Nota introductoria de Carlos Quiroga:
Venezuela es una democracia adulterada, donde la oposición,
que representa el 49% de los ciudadanos (en un conteo fraudulento, seguramente
es mayoría), es hostigada, desconocida y discriminada.
En Venezuela los ciudadanos votan pero no eligen. El régimen
decide quién es el Presidente y la elecciones son una simple mascara para
ocultar la realidad, un régimen autoritario y dictatorial, que amenaza e
intimida.
En Colombia, vamos
para allá, a una democracia de mentiras, en que se ataca a los que no están de
acuerdo con el proceso de paz que conduce el Gobierno, ordena quitar vallas que
incomodan al Presidente, se les califica de mano negra, ultraderecha,
tiburones, enemigos de la paz, palos en la rueda, etc, mientras se da el visto
bueno al Presidente venezolano, elegido en unas oscuras y espurias elecciones.

INSTRUCCIÓN ESCRITA A → Edita el pasaje del texto que comienza en las palabras que contienen "En Colombia, vamos" y termina después de "y espurias elecciones.", sustituyendo "tiburones" por "lobos".
INSTRUCCIÓN ESCRITA B → Según el texto, ¿qué porcentaje de los ciudadanos representa la oposición en Venezuela?
Las entradas que siguen son material independiente del texto.

INFORMACIÓN PROPORCIONADA →
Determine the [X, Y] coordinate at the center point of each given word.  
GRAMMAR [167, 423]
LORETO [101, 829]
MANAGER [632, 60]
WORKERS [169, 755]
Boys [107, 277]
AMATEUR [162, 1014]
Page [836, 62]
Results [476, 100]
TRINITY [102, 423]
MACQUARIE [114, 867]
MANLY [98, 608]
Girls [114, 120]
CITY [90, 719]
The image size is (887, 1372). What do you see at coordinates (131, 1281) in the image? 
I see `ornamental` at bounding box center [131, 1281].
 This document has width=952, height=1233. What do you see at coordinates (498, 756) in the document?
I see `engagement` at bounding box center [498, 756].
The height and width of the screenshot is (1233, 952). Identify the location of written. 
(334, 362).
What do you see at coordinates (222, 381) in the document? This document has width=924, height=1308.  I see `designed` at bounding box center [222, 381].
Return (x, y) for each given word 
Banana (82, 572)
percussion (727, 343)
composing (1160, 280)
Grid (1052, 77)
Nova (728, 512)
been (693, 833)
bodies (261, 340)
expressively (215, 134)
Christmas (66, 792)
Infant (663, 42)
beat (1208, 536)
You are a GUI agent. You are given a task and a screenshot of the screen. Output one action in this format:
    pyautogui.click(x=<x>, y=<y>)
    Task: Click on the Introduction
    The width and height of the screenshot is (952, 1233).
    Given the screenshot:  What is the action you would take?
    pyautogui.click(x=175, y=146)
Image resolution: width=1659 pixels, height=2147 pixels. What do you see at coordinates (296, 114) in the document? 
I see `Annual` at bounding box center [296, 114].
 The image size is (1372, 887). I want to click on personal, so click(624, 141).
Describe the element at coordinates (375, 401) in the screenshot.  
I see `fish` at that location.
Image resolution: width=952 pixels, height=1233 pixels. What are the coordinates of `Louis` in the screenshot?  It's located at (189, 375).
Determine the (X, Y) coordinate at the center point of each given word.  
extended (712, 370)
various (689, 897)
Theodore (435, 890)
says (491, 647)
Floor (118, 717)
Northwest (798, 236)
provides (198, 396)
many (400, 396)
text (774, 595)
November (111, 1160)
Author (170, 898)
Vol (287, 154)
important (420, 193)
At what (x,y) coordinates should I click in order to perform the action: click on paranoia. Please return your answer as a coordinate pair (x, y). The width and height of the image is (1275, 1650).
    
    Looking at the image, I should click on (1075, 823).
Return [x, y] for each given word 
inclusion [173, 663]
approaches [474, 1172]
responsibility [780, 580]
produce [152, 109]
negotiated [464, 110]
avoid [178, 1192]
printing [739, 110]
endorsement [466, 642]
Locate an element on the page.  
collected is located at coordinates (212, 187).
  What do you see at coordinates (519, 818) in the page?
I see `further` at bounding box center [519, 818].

RESULTADO A →
En Colombia, vamos
para allá, a una democracia de mentiras, en que se ataca a los que no están de
acuerdo con el proceso de paz que conduce el Gobierno, ordena quitar vallas que
incomodan al Presidente, se les califica de mano negra, ultraderecha,
lobos, enemigos de la paz, palos en la rueda, etc, mientras se da el visto
bueno al Presidente venezolano, elegido en unas oscuras y espurias elecciones.

RESULTADO B → El 49% de los ciudadanos.